If you are a student of the gun, the name of Col. Jeff Cooper, USMC (ret.), will ring a bell with you. Few remember that the late Colonel was a history teacher at one time in his life. He found some letters written by a British soldier of the period, who had been horrified by the barbaric practice of the colonists actually aiming their rifles, to deadly and ultimately victorious effect.
Fast forward to the War Between the States. Many historians maintain that man for man, the Confederate soldiers were deadlier on the battlefield than their Yankee counterparts, because being more likely to have been rural in background – farmers, hunters, shooters — they brought with them skill at arms that they had learned long before donning the uniform. It was after seeing this that a group of senior Union officers formed the National Rifle Association in 1871, to foster that skill for future combatants defending their nation.
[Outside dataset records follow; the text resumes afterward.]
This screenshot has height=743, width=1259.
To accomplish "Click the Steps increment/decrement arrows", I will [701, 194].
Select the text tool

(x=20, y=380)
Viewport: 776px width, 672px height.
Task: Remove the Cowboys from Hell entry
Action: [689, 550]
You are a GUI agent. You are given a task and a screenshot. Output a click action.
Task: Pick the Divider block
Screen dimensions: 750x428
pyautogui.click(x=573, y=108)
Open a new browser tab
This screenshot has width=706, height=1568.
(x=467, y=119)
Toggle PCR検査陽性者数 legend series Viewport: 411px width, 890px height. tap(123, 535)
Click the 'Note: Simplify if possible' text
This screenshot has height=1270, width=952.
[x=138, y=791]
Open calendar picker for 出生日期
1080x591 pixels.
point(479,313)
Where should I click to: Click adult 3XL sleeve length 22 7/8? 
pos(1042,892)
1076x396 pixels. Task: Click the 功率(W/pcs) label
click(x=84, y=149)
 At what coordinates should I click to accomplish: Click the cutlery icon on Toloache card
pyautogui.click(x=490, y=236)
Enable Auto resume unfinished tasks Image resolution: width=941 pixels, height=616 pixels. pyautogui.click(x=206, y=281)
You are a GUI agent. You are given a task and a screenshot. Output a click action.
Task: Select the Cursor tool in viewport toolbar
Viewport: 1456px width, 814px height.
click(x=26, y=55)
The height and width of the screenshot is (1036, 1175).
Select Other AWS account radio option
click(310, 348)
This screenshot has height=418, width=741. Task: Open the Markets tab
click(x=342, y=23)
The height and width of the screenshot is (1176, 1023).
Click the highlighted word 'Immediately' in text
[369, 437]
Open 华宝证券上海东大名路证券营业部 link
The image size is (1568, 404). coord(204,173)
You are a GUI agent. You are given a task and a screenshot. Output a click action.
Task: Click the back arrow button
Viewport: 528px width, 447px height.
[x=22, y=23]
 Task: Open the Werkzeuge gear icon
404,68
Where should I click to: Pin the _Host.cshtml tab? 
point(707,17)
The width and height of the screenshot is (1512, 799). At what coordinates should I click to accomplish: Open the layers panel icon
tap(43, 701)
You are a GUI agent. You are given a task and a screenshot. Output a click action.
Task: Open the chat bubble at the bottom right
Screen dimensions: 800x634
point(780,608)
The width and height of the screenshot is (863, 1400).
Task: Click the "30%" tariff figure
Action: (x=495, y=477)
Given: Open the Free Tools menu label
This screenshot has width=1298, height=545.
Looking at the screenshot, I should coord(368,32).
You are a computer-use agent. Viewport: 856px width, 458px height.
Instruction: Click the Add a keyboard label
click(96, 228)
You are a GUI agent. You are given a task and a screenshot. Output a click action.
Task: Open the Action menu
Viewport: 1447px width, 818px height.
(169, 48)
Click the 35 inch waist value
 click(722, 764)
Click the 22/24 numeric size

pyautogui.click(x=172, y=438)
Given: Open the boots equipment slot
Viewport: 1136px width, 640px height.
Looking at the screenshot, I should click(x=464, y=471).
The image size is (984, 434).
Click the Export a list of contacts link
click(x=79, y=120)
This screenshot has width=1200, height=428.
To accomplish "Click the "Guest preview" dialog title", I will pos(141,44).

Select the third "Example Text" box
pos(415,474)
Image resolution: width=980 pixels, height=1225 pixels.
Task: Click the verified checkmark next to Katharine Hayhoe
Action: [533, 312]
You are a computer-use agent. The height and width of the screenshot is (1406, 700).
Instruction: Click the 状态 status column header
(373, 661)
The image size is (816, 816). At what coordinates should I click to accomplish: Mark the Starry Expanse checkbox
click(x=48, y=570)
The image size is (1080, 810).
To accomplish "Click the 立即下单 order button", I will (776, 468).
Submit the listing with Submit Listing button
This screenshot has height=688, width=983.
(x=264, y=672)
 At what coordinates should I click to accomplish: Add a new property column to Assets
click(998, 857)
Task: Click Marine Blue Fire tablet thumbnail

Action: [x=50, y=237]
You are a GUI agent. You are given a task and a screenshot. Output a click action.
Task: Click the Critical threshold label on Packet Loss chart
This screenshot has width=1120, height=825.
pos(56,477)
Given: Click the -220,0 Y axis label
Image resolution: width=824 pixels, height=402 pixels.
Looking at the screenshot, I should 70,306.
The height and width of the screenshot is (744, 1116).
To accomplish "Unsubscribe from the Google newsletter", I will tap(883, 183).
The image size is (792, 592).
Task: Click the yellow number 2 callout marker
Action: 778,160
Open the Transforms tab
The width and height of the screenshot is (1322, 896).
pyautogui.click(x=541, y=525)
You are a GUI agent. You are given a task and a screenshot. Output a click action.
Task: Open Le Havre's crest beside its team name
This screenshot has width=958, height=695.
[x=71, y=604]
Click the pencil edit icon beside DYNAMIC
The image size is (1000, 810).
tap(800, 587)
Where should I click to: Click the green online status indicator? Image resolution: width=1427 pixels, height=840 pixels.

World War I: such storied heroes as Alvin York and Herbert McBride were master riflemen before they joined up, and each left their battlefields strewn with enemy dead, one shot at a time. Ditto the most highly decorated American soldier of World War II, Audie Murphy. Vietnam? Carlos Hathcock, a national champion rifle shooter well before he went overseas. In more current conflicts? Think Chris Kyle, and more.
One of the things they, and so many others, fought and died for was the freedom to prepare their descendants to be the next Alvin York, the next Audie Murphy.
Many of us will celebrate part of Memorial Day on a shooting range. I will be among them.
That gunfire will be the sound of the freedom America’s heroes fought and died for.